また、最近知りましたが万葉さんがドキュメントの和訳Projectをやられているそうです。記事終盤のリンク集にまとめています。
Hotwireのうーんな点
Hotwireも完璧ではないのでうーんとなってしまうようなポイントがありました。
その1つが小規模な単発での技術記事の少なさです。情報の流通量が少ないことが挙げられます。 実際にQiitaを調べたところReactは約29000件に対して、HotwireとTurboが約2300件ずつ、Stimulusは300件ほどと大差のある状況です。
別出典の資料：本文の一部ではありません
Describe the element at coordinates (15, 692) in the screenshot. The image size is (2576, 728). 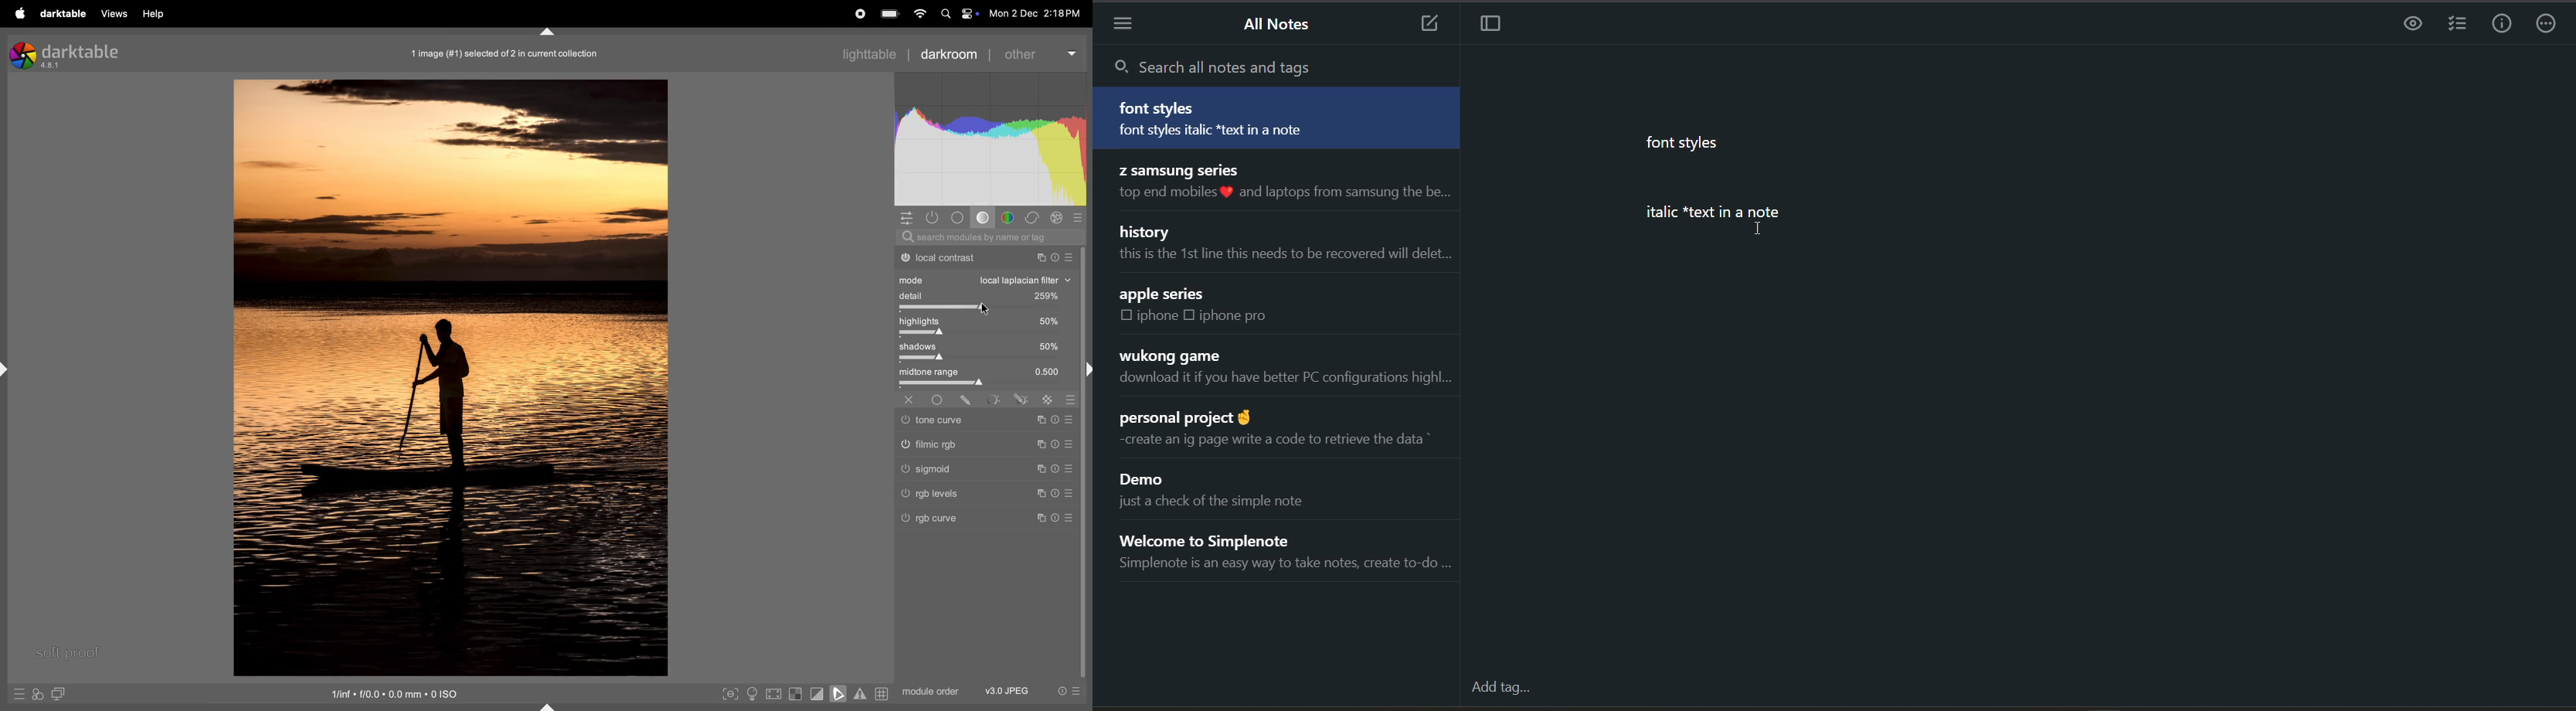
I see `quick access to presets` at that location.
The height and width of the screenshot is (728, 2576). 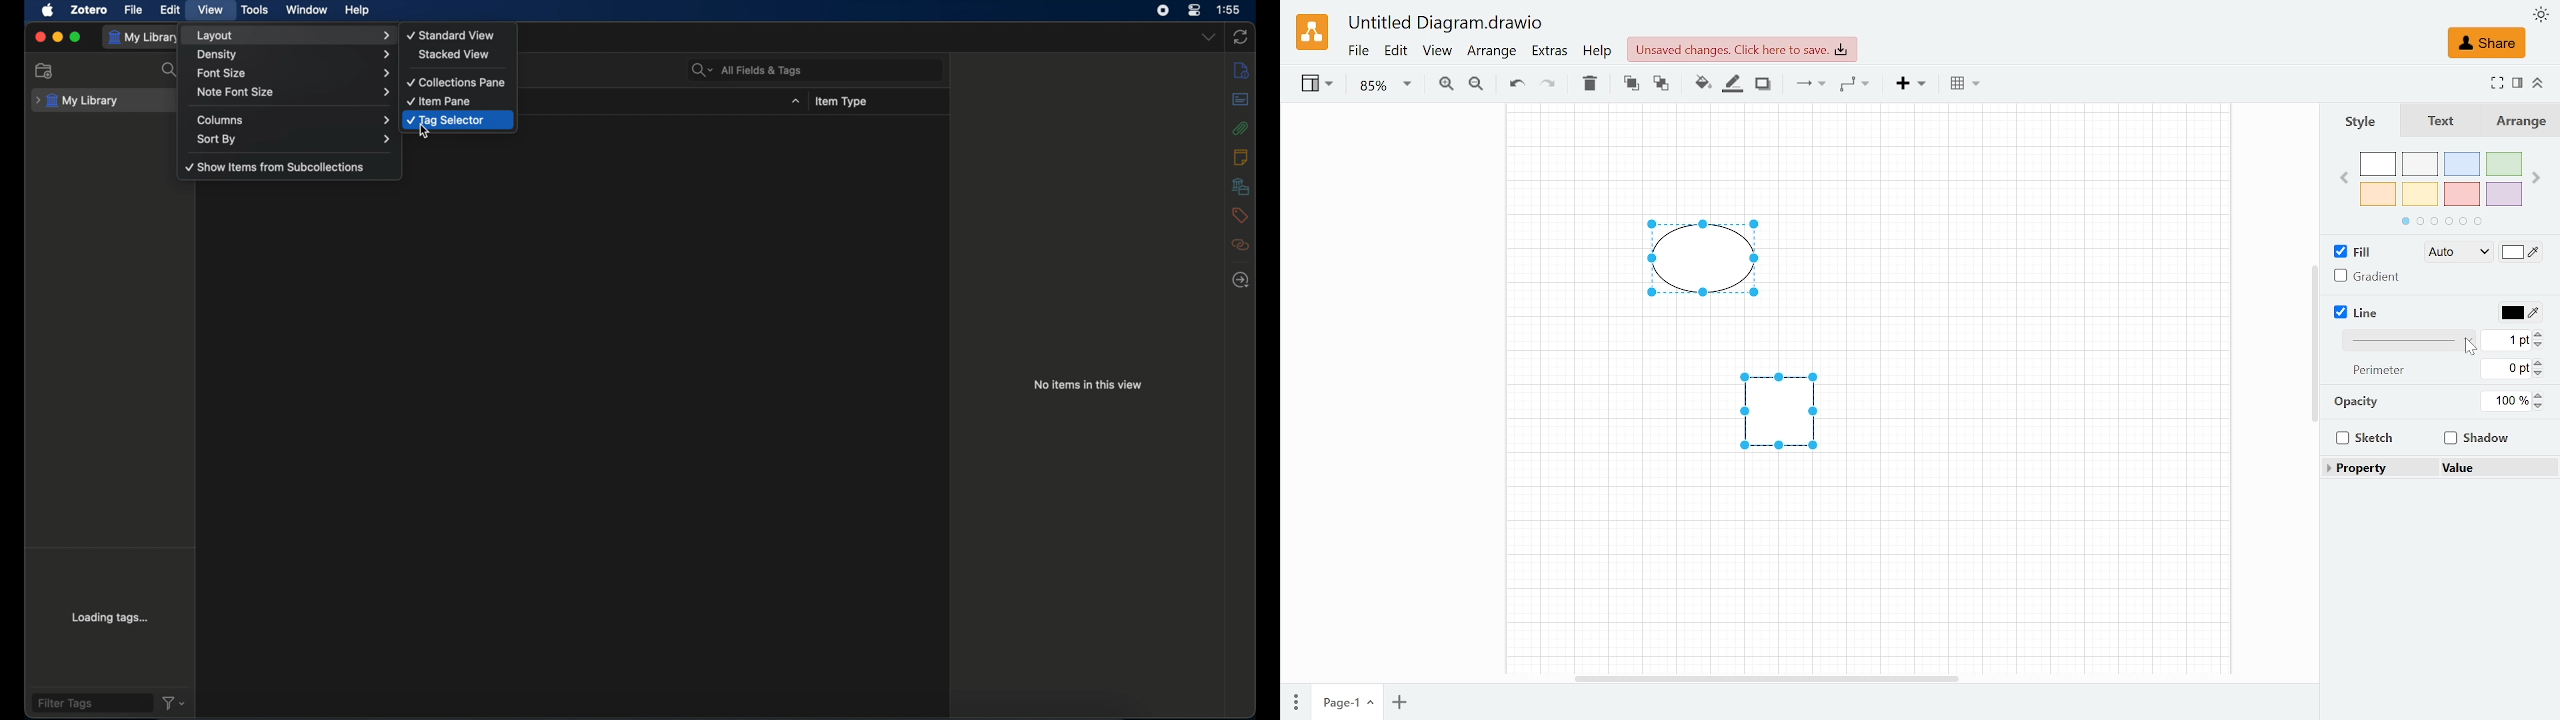 What do you see at coordinates (1763, 85) in the screenshot?
I see `Shadow` at bounding box center [1763, 85].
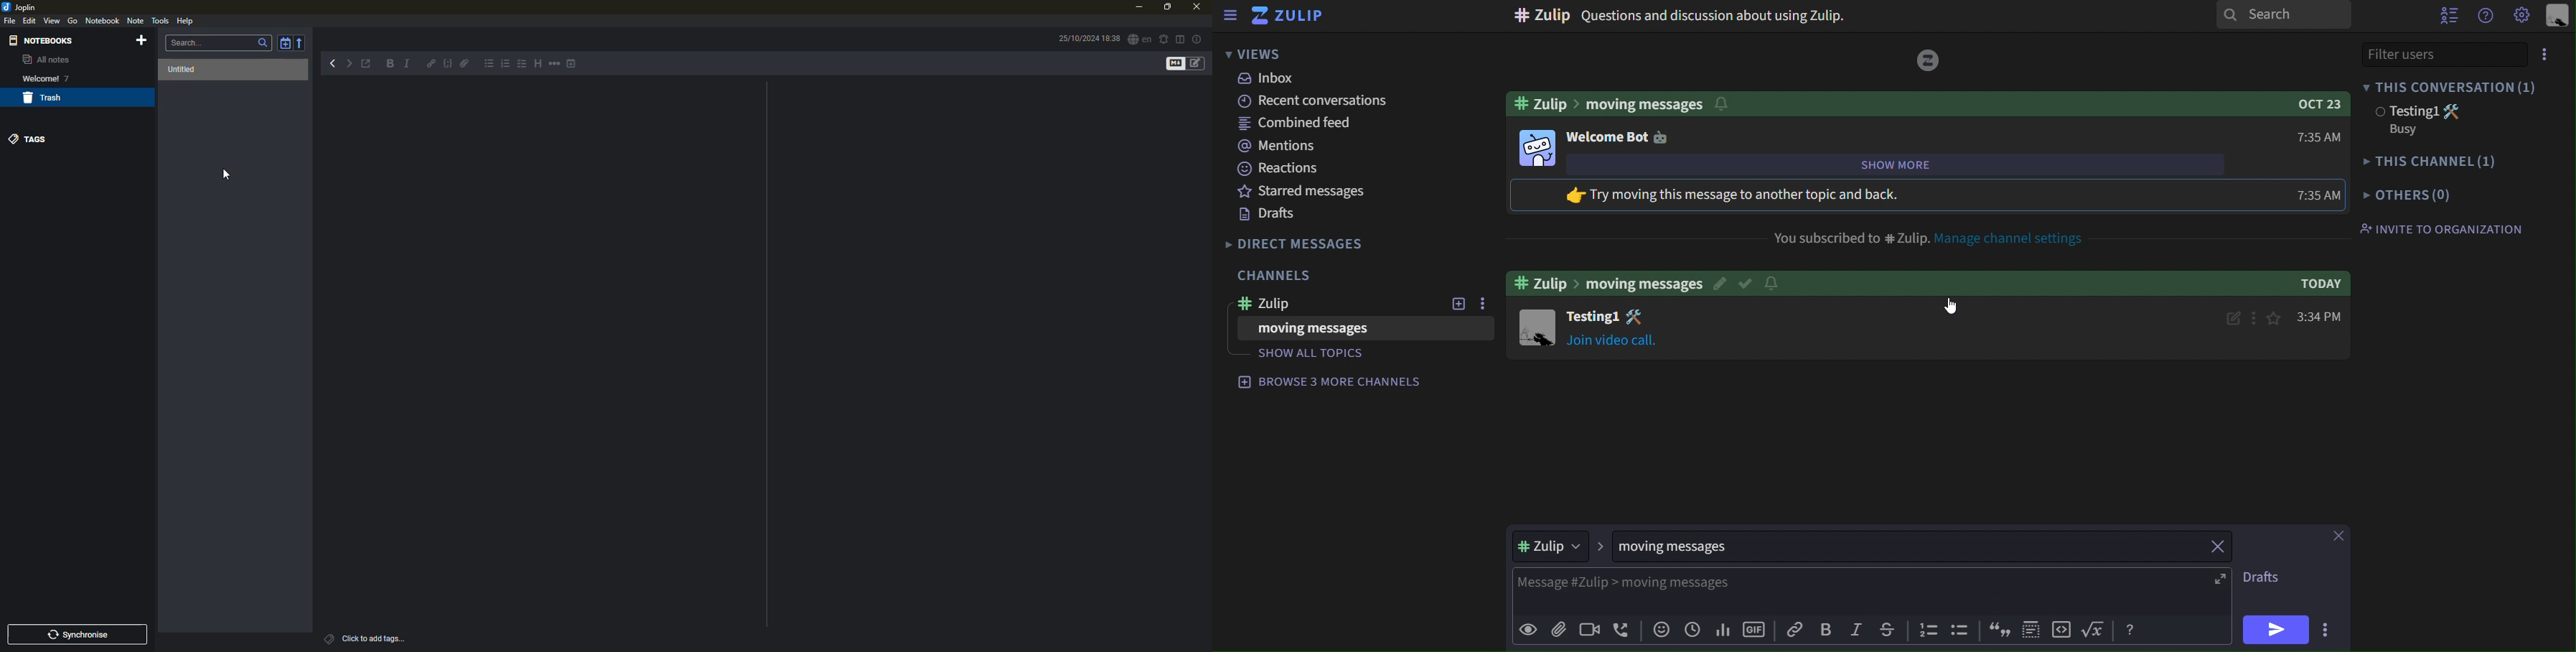 This screenshot has height=672, width=2576. What do you see at coordinates (410, 64) in the screenshot?
I see `italic` at bounding box center [410, 64].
Hotwireは一般的にRailsの一機能として捉えられているからなのか、フロントエンドフレームワークのReactや Vueに比べてそもそも使う人が少ないことが理由だとは思います。 そんな感じなのでドキュメントでカバーされていないようなピンポイントな事象でハマった際になかなか情報に行き着かないということはありました。
そういった際は公式のコミュニティ(英語)を頼りました。それで解決しない場合はググって出てきた中国語圏のコミュニティまで調べる先を広げたりもしました。 慣れない人にはちょっとしたハードルかもしれませんが、いまどきはDeepl翻訳やChatGPTを使えば言語の壁は感じません。なんとかなります。
終わりに
フロントエンドフレームワークをHotwireに決めるにあたっては、開発理念や背景を調べた上で素早く構築してサービスローンチを目指せるフロントエンドとしてHotwireを選択しましたし、その選択のおかげかサービスはほぼ形にすることができました(サービスは現在レビュー中)。
とはいっても、トレンドの覇者Reactとこんなにもユーザー数に大差があるなかでHotwireをチョイスして、自分の技術をRailsに特化させていいのかなーと悩んだりもしました。
答えは無いですが、せっかくRailsで小規模開発するならHotwireを使った「モダンなRails」を触らないのは勿体無いかなーと思います。
リンク集
おまけのリンク集です。
Hotwire公式
公式サイトです。まずはこれで概要を押さえましょう。公式ドキュメントもこちらから。 hotwired.dev
Hotwire: Turbo Handbook の日本語訳
株式会社万葉さんがやられている公式ドキュメントの和訳Project。Turboは完訳?されてるっぽいです。 everyleaf.github.io
Hotwire Discussion
公式の掲示板です。ハマったときはここをよく見てました。 discuss.hotwired.dev
Hotwire.love
国内唯一?のHotwire専門コミュニティです。 株式会社ソニックガーデンさんのメンバーが中心になって運営されています。 小規模でアットホーム、聞き専というROM参加も可能なので私もそれで数回参加しています。
猫でもわかるHotwire入門 Turbo編
国内では公式ドキュメントと並んで利用されているであろう入門解説です。 Turboを総括してまとめているのでまさに入門です。わたしも繰り返しお世話になりました。